Worst Congress Ever?

It's no surprise that 60 percent of Americans, according to a new poll from Public Policy Polling for the leftist Daily Kos website, think that the current Congress is the worst ever. Of course, we don't expect the Daily Kos to note that most of the problem comes from an obstructionist Senate leadership that refuses to put anything passed by the House to a vote. However, when Congress does act in a bipartisan fashion it tends just to make things worse (with rare exceptions like the recent JOBS Act).

A prime example is the Moving Ahead for Progress in the 21st Century Act (MAP-21), also known as the highway bill, a two-year reauthorization of surface transportation spending that passed in late June. Once it was enacted, special interests put on their best jilted-lover act, wailing about not receiving every handout they had requested.

So what did Congress do? It resorted to tricks and obfuscations to provide "pay-fors" for new spending programs. Such budgetary legerdemain allows members of Congress to claim with a straight face that their new spending somehow reduces the burden on the taxpayer, even as it actually increases it.

One provision that received little attention contains a significant pay-for used to fund the highway bill's spending programs and keep the legislation "budget neutral."

For this two year measure, Congress relied on 10 years of budget offsets — including a dangerous accounting gimmick known as "pension smoothing." This provision reduces pension funding requirements under the Pension Protection Act of 2006 by allowing plan managers to assume higher investment returns — perversely at a time of very low interest rates on — low-risk investments such as bonds.

The effect of this move is to make pensions seem better funded than they are, which allows fund managers to reduce tax-free pension contributions. By reducing contributions, more employer income will be taxable, which is why Congress expects this trick to generate $9.467 billion in additional tax revenues over 10 years.

In May, the Pension Practice Council of the American Academy of Actuaries wrote to members of Congress expressing concerns that the resulting contribution amounts will be "insufficient to settle obligations or fund obligations with a low risk portfolio and do not provide meaningful information about the current funded status of [a] plan." In other words, actuaries are worried that the change would give pension managers a license to make up numbers, further underfund already underfunded defined benefit pension plans, and increase the risk of a taxpayer-backed pension fund bailout via the federal Pension Benefit Guaranty Corporation (PBGC).

The PBGC is the federal agency charged with insuring private sector pensions. It is funded by premiums paid by insured firms. However, those premiums are set by Congress, which for years has set them too low, largely due to persistent lobbying by insured firms — the vast majority of which are unionized. As a result, the PBGC now has a $26 billion deficit. That means that it cannot pay for any more pension plans for which it might become responsible — as its reluctance to take on American Airlines' pension obligations shows. As the pressure on the PBGC's resources grows, so will calls for a taxpayer-funded PBGC bailout.
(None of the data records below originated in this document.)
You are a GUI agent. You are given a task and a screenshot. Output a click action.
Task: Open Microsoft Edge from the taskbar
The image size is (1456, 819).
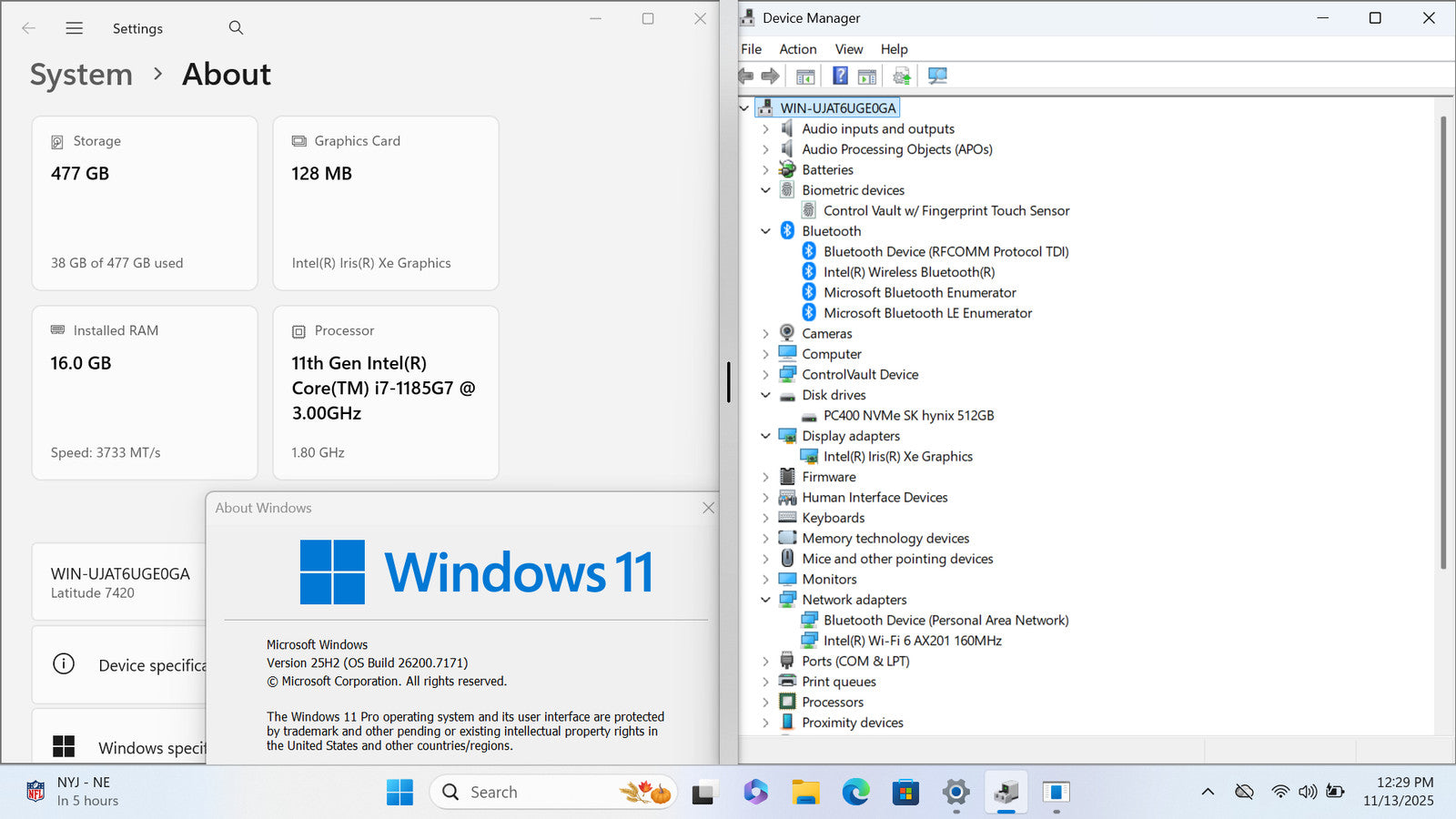[x=855, y=793]
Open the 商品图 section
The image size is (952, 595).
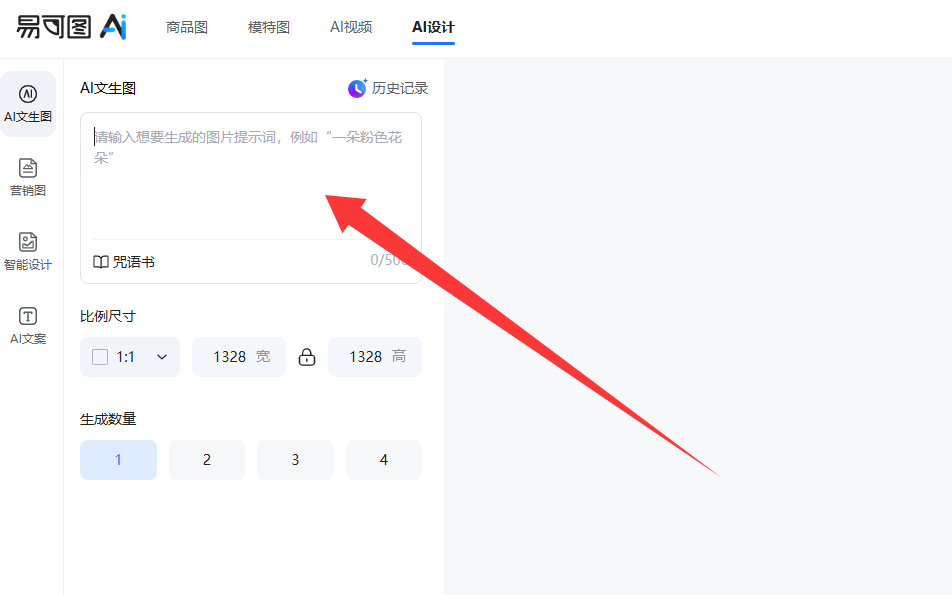coord(187,27)
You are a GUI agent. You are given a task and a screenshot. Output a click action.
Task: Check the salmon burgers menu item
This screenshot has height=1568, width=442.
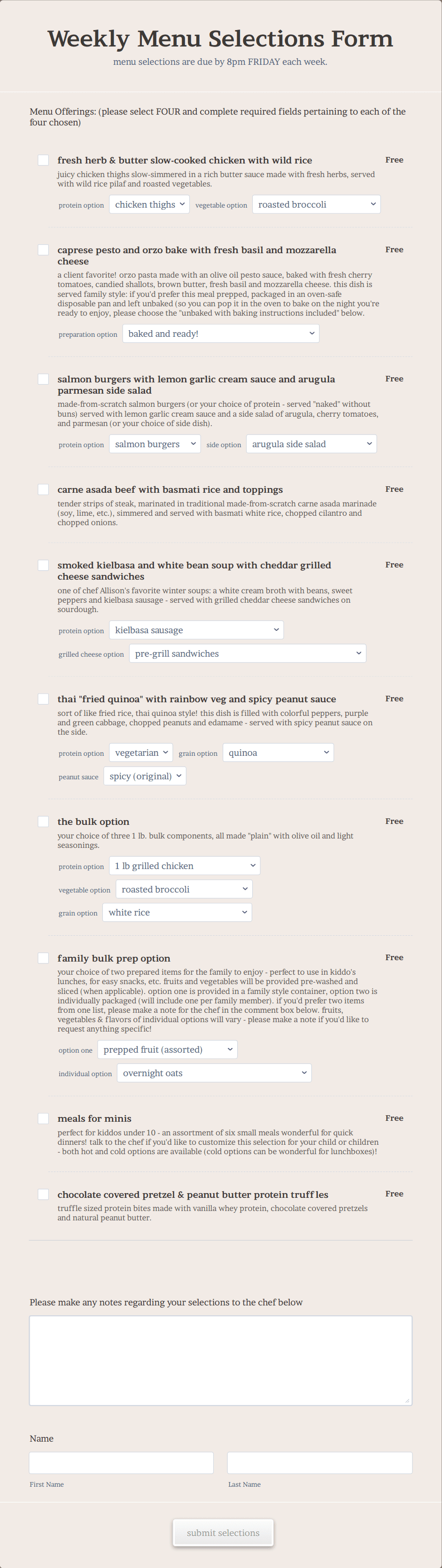coord(43,379)
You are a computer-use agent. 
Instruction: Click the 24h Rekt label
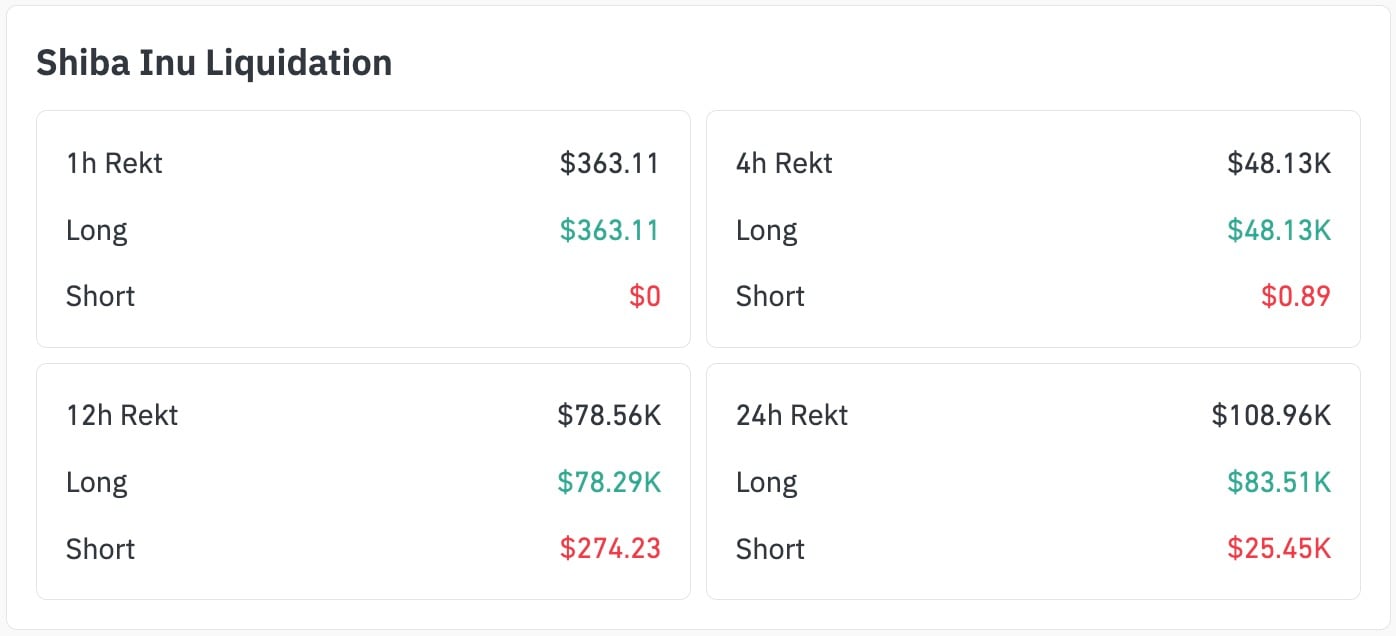[792, 416]
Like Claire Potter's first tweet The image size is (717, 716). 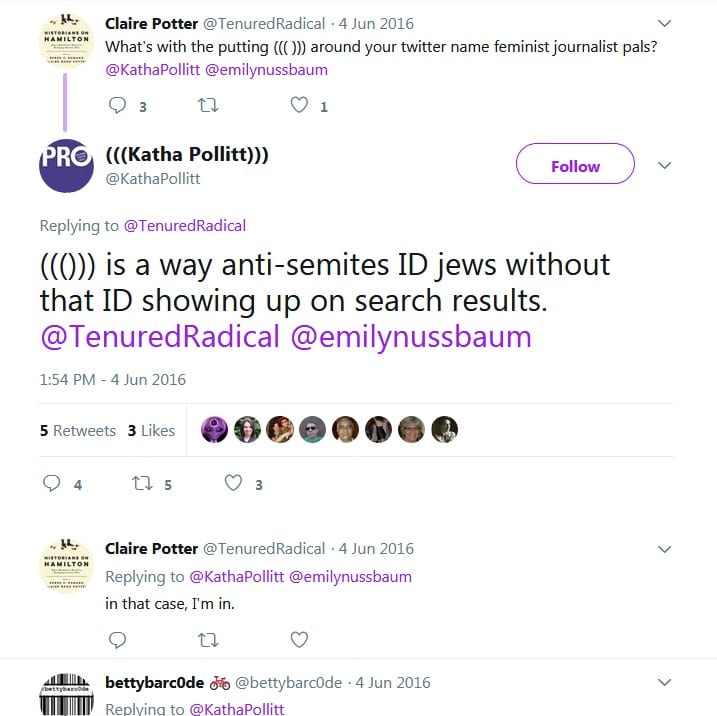[299, 106]
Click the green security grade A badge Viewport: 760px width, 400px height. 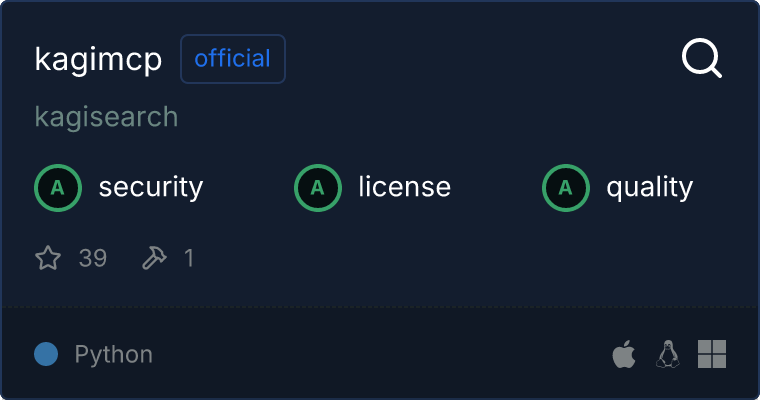[x=57, y=187]
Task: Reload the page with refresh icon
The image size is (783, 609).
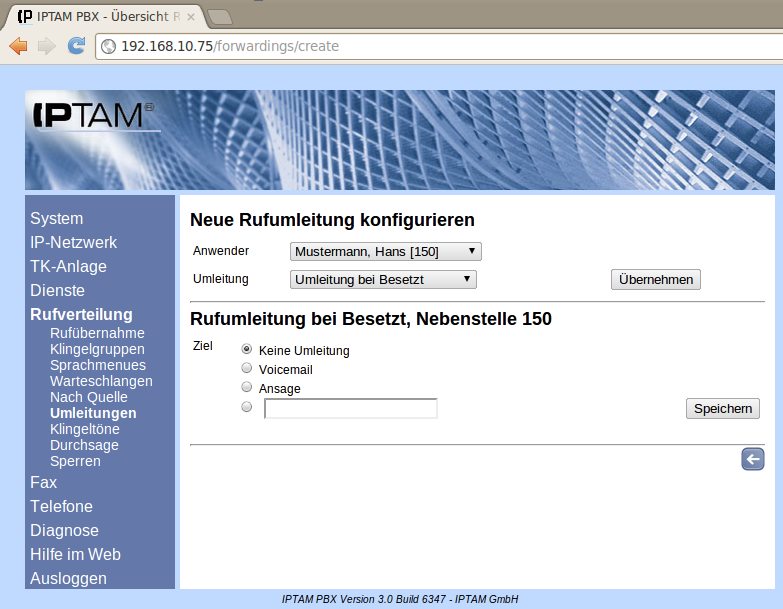Action: click(x=76, y=46)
The Academy recommended a number of policy tweaks that could have improved pension funding and disclosure of funding status, while reducing the bailout risk to taxpayers. Congress, in a desperate attempt to fund MAP-21, ignored all of these suggestions. Removing the pension smoothing provision would have meant losing 9 percent of the total revenue and offsets needed to pay for the surface transportation spending levels set by Congress. House and Senate leadership were out of options — they certainly were not contemplating cutting spending and living within the programs' means.

So in order to keep things going with a minimum of fuss, Congress has degraded actuarial standards for the nation's private pensions — at a time when one of Americans' chief concerns is whether they'll have enough to live on when they retire. There are many words to describe this behavior; irresponsible is probably the most polite.

For the nation to emerge from the protracted crisis that has dragged on since 2007, it will need a complete cultural change in Congress where tricks like this as utterly unacceptable. Until then, there is little hope.